秦白露接過這幾份由晉安公主選出來比較出衆的詩詞,打頭的便是昌德公府上三姑孃的詩作,她嘴角露出一絲冷笑,又往下翻了翻,對曲輕裾道:“二嫂世家出身,連貴府三姑娘都這般有才華,你又何必妄自菲薄?”

這話說得有些刻薄,即便瑞王受皇上寵愛,那也是弟弟,你一個做弟妹的用這種語氣對嫂嫂說話,未免也太不懂尊卑些,虧得秦家乃是書香世家,怎麼會有這般教養的女子?
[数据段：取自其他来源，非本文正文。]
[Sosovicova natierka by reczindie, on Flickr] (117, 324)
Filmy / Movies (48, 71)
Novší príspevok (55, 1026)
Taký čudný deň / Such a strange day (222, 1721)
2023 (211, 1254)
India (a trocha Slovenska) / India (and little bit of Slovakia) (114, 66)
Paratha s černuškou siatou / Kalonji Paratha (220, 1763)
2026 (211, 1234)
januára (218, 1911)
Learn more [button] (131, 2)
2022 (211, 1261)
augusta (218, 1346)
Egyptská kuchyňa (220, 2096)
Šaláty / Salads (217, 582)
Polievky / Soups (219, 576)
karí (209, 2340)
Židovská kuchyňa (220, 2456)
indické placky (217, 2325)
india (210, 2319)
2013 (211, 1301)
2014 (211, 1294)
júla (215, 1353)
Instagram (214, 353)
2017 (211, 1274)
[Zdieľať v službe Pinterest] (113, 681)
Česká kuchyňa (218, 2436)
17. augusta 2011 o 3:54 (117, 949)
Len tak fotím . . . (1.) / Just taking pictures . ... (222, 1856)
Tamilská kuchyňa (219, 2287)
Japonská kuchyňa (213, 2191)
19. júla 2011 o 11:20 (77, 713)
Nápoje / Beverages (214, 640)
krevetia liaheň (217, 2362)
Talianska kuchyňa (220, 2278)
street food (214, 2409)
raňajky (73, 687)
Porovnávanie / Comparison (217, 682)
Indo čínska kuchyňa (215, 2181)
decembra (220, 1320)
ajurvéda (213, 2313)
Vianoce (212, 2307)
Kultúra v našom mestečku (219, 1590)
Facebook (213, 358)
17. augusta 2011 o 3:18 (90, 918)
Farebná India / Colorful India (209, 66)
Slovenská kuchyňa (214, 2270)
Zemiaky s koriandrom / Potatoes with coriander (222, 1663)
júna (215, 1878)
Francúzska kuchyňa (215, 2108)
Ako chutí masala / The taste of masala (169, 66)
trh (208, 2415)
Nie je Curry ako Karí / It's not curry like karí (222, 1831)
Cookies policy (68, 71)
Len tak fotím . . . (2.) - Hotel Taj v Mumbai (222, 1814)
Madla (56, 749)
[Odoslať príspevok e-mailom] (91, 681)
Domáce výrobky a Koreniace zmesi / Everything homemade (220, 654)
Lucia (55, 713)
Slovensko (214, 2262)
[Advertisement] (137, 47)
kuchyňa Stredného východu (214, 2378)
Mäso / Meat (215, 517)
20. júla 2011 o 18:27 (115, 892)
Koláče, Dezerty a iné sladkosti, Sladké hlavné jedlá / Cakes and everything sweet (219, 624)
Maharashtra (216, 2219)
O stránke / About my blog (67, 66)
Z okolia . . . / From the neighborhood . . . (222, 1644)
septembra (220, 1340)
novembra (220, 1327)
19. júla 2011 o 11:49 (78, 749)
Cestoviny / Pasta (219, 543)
晉安公主眉梢挑了挑,抬頭看了秦白露一眼,隨即低頭品着茶。

“貴府?”曲輕裾笑吟吟的拿出手絹擦着嘴角,語氣溫柔道,“三弟妹,不是嫂嫂愛說教,只是你這話也太不規矩了,咱們女人出嫁了那就是出嫁從夫,我的府上便是王爺的府上,三弟妹這話豈不是不把我當皇家的人?”

這話連皇後孃娘都說不得,更何況秦白露一個弟媳?

秦白露聽完這席話,心裏恨曲輕裾不給她留顏面,面上卻只能賠笑道:“二嫂恕罪,是我一時口快說錯了話,還請嫂嫂原諒則個。”說完,起身一福。

曲輕裾沒有起身回禮,只是頷首道:“弟妹無需多禮,咱們妯娌間也沒那麼多規矩,只是今日我還得說一句,如今我是端王妃,母親乃是曲田氏,弟妹日後莫要弄混了。”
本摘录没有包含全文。